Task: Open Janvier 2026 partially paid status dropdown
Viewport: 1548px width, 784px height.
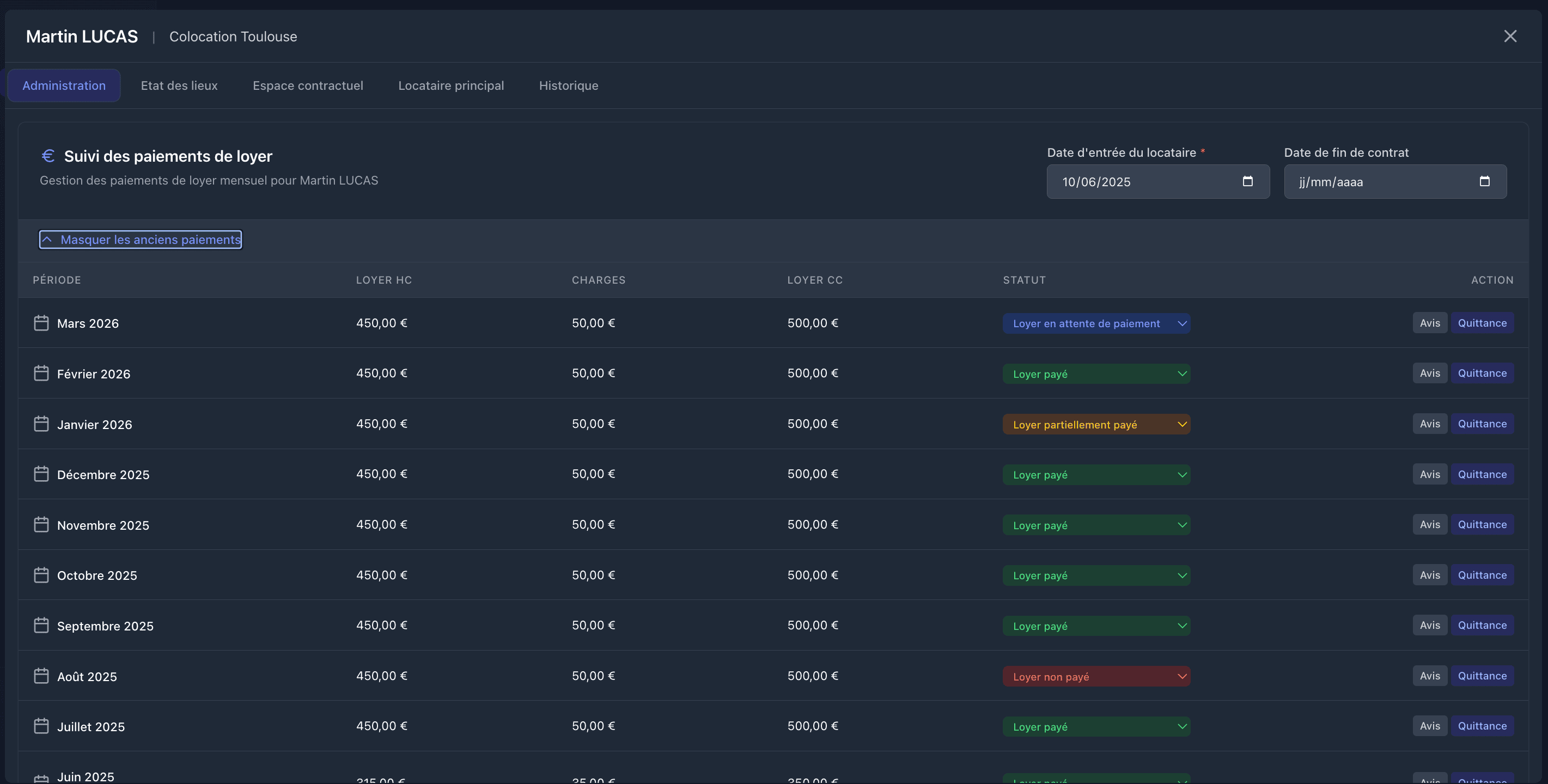Action: coord(1096,425)
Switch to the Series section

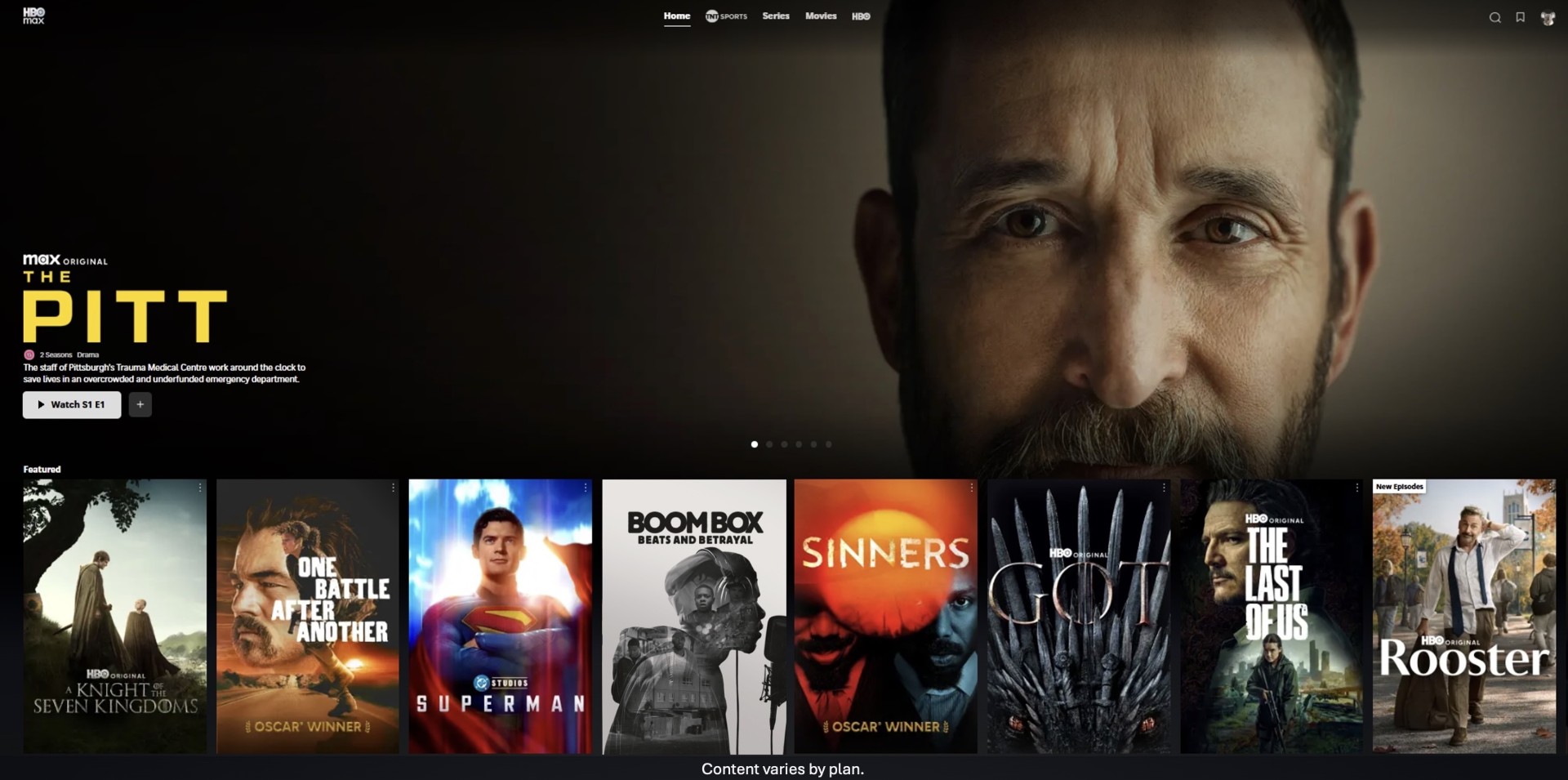pos(775,16)
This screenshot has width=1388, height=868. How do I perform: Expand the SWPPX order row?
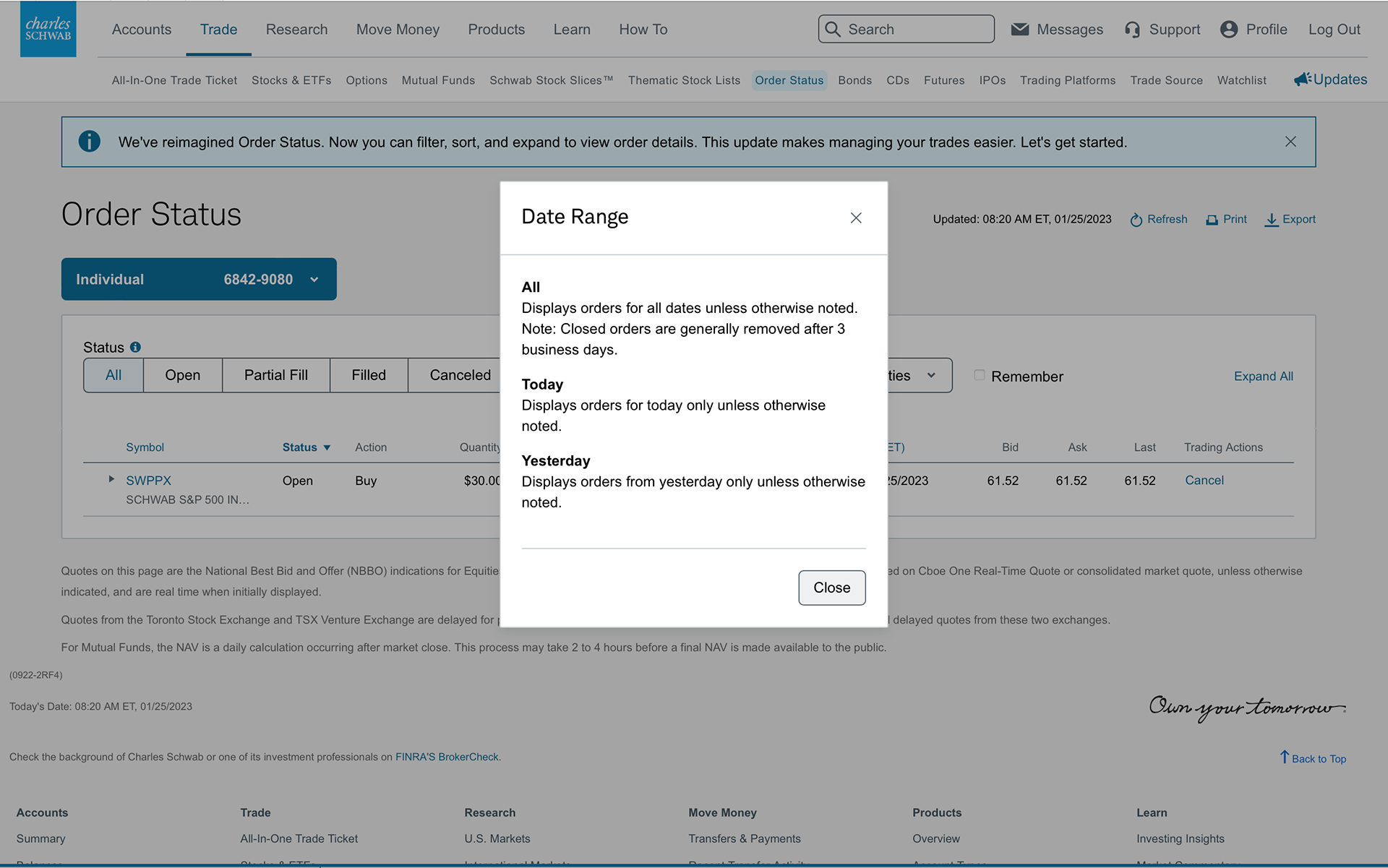111,479
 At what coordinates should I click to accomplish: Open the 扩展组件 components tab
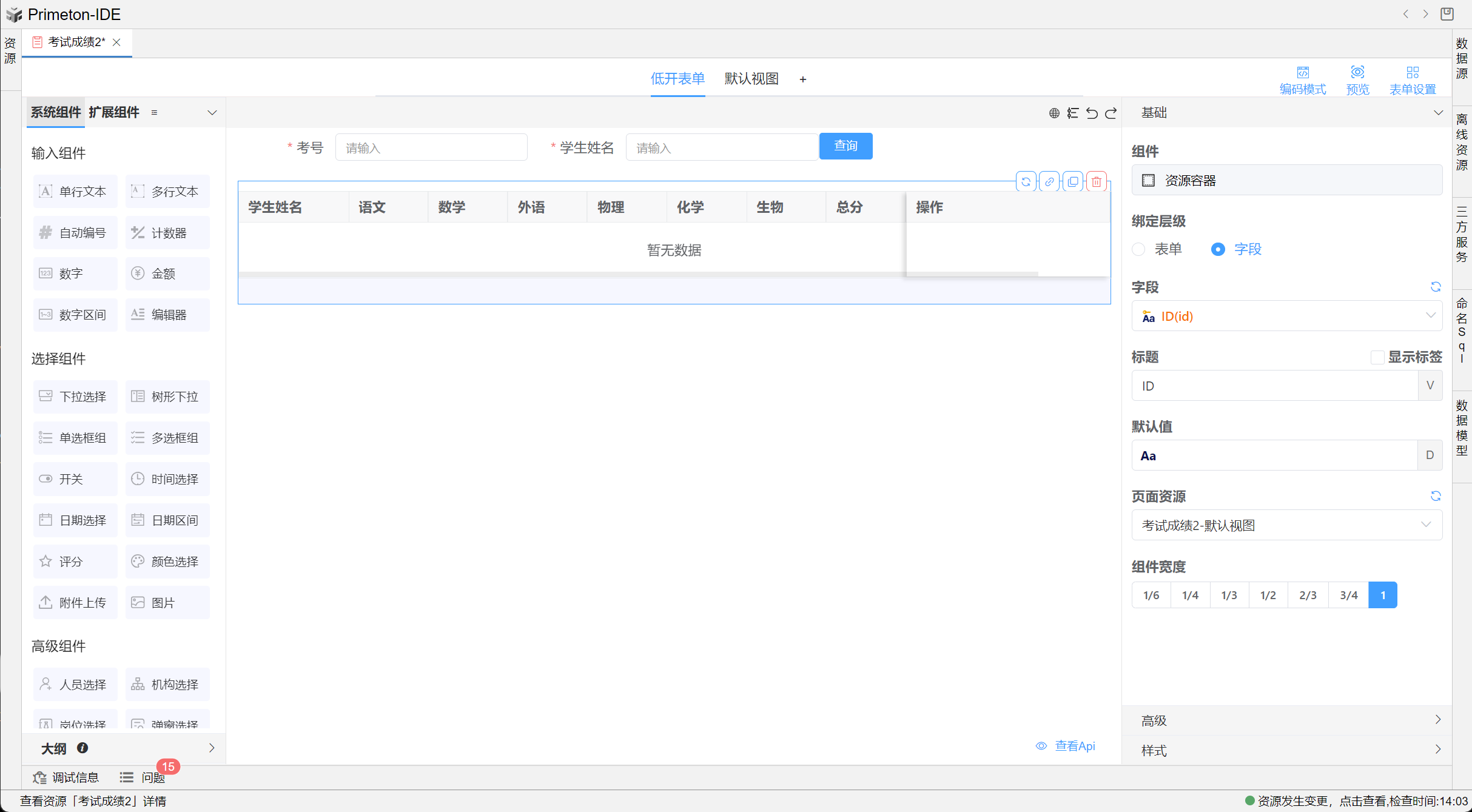(x=114, y=112)
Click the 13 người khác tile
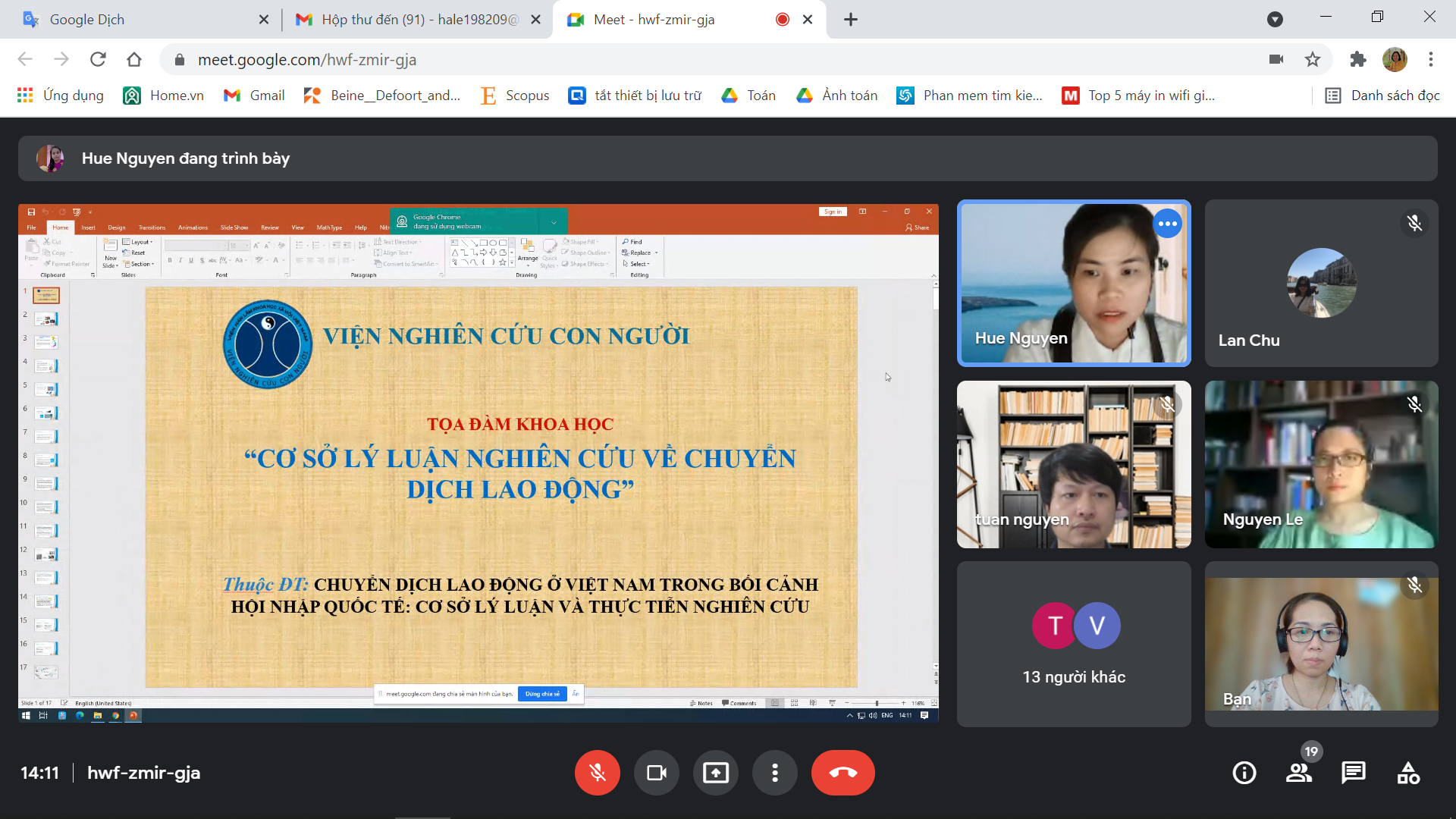The height and width of the screenshot is (819, 1456). [x=1073, y=644]
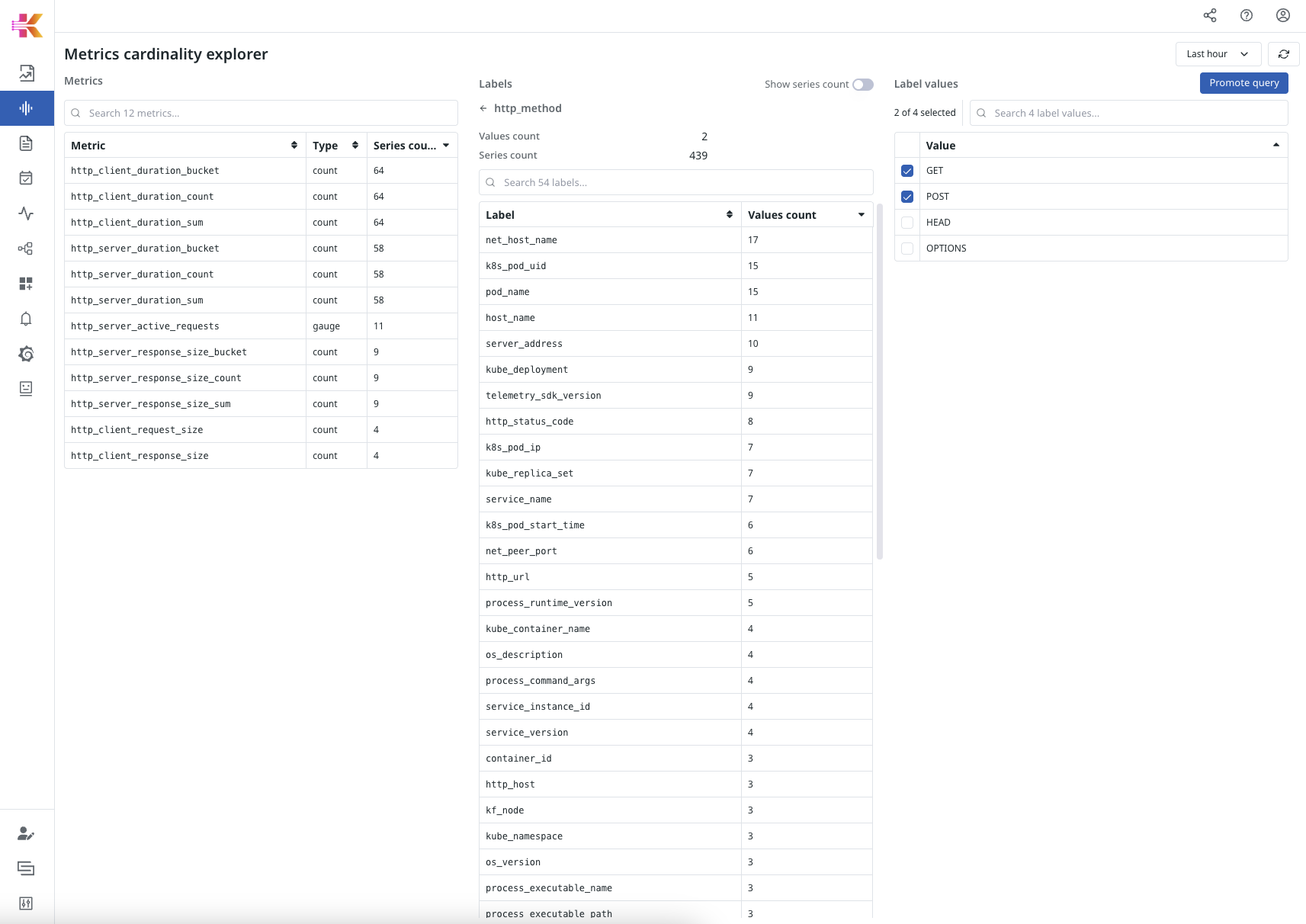Image resolution: width=1306 pixels, height=924 pixels.
Task: Click the refresh icon next to time range
Action: tap(1284, 54)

──────────

**Your objective:** If a picture appears among the entries, omit it and reproduce everything else exactly.

**Answer for this exercise:**
Task: Open Janvier 2026 partially paid status dropdown
Viewport: 1548px width, 784px height.
Action: coord(1096,425)
Switch to the Series section

pos(775,16)
This screenshot has width=1388, height=868. How do I perform: Expand the SWPPX order row?
111,479
 At what coordinates should I click to accomplish: Open the 扩展组件 components tab
(x=114, y=112)
Click the 13 người khác tile
The height and width of the screenshot is (819, 1456). [x=1073, y=644]
Image resolution: width=1306 pixels, height=924 pixels.
Task: Click the refresh icon next to time range
Action: tap(1284, 54)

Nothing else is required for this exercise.